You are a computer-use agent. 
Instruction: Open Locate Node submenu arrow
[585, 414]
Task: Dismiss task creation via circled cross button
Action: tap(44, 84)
--*--
■ **PROBLEM DETAILS**:
All of the entries above need to be reproduced exactly.

■ **ANSWER TO THE EXERCISE**:
You are a computer-use agent. 
Instruction: Open Locate Node submenu arrow
[585, 414]
Task: Dismiss task creation via circled cross button
Action: tap(44, 84)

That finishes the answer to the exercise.